>> start DATA SUPPLIED
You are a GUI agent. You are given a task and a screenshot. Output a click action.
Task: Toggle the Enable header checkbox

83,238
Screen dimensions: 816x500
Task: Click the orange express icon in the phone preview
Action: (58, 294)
>> end DATA SUPPLIED
TASK REQUIREMENTS: Can you copy every line of the data above, word for word and unchanged?

TASK SOLUTION:
You are a GUI agent. You are given a task and a screenshot. Output a click action.
Task: Toggle the Enable header checkbox

83,238
Screen dimensions: 816x500
Task: Click the orange express icon in the phone preview
Action: (58, 294)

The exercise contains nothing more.